Exercise directions:
Word for word, retype the tail of the data below, starting with the line that has "This screenshot has width=685, height=504." and including the last line.

[Stored items]
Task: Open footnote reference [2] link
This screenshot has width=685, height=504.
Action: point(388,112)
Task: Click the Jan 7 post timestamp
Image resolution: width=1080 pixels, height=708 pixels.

Response below:
This screenshot has width=685, height=504.
Action: point(388,112)
Task: Click the Jan 7 post timestamp
Image resolution: width=1080 pixels, height=708 pixels.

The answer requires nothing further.